Helix does not bundle language servers. You install them separately through your system's package manager or language toolchain. Some common examples:

LanguageLanguage ServerInstall
Rustrust-analyzerrustup component add rust-analyzer
Pythonpylsppip install python-lsp-server
JavaScript/TypeScripttypescript-language-servernpm install -g typescript-language-server typescript
C/C++clangdpkg install llvm (FreeBSD) or apt install clangd
Gogoplsgo install golang.org/x/tools/gopls@latest
Bashbash-language-servernpm install -g bash-language-server

After installing a language server, rerun hx --health <language> to confirm Helix can find it.

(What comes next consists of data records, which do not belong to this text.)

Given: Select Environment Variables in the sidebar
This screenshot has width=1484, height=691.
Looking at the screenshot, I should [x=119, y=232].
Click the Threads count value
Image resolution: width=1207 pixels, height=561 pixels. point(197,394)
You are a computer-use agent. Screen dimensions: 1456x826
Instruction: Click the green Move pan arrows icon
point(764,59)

🔗Step 3: Basic Configuration

Helix stores its configuration in ~/.config/helix/config.toml. A minimal starting configuration:

[editor]
line-number = "relative"
mouse = false
auto-save = true

[editor.cursor-shape]
insert = "bar"
normal = "block"
select = "underline"

[keys.normal]
# Example: map space+w to save
space.w = ":w"

Helix does not require configuration to be useful. The defaults are reasonable. Adjust as you learn the editor.


🔗Keybindings: Helix vs Vim

Helix uses modal editing inspired by Vim but with a different key philosophy:

  • Selection before action: In Vim, you typically specify an action then a motion (e.g., dw to delete a word). In Helix, you select first, then act (e.g., w to select a word, then d to delete). This is called selection-first, or kakoune-style editing.
  • Discoverable menus: Pressing Space opens a menu of common actions. Pressing g in normal mode shows navigation options. You do not need to memorize command names up front.
  • No ex-mode for common tasks: File saving (:w), quitting (:q), and opening files (:open) still use colon commands, familiar to Vim users.

If you are coming from Vim or Neovim, expect a short adjustment period. The selection-first model is different but consistent once it clicks.


🔗Remote Editing with SSH

Because Helix runs entirely in a terminal, remote editing over SSH is straightforward:

ssh user@remotehost
hx /path/to/file

No plugins, no remote extension installation, no GUI forwarding needed. Helix runs on the remote machine just as it does locally.

🔗Clipboard integration over SSH

By default, Helix uses the system clipboard of the remote machine, which is not connected to your local clipboard. To bridge the clipboard:

On Linux remotes, install xclip or xsel on the remote, then connect with X11 forwarding:

ssh -Y user@remotehost

The -Y flag enables trusted X11 forwarding. Once connected, yank and paste operations in Helix will use your local clipboard through the X11 channel. This requires X11Forwarding yes in the remote server's /etc/ssh/sshd_config and an X server running locally. On macOS, XQuartz must be installed.

On macOS remotes or modern terminals, some terminals (such as iTerm2 and WezTerm) support OSC 52, which lets terminal applications set the clipboard directly. Helix supports OSC 52 clipboard integration out of the box in recent versions. No SSH flags needed in that case.


🔗Useful Commands to Know

TaskKeys / Command
Open a file:open filename
Save:w
Quit:q
Force quit:q!
Open file pickerSpace f
Open buffer pickerSpace b
Go to definitiongd
Find referencesgr
Rename symbolSpace r
Format file:format
Open command paletteSpace ?

🔗Closing Thoughts

Helix is the kind of editor that gets out of your way quickly. The LSP integration works without a configuration file, the health check tells you exactly what is missing, and the terminal-first design means it behaves the same whether you are on your local machine or three SSH hops deep into a remote server. The selection-first keybinding model takes some getting used to if you are coming from Vim, but the consistency of it becomes an advantage once it is familiar. It is not the right tool for every situation, but for editing and navigating code in a terminal, it earns its place.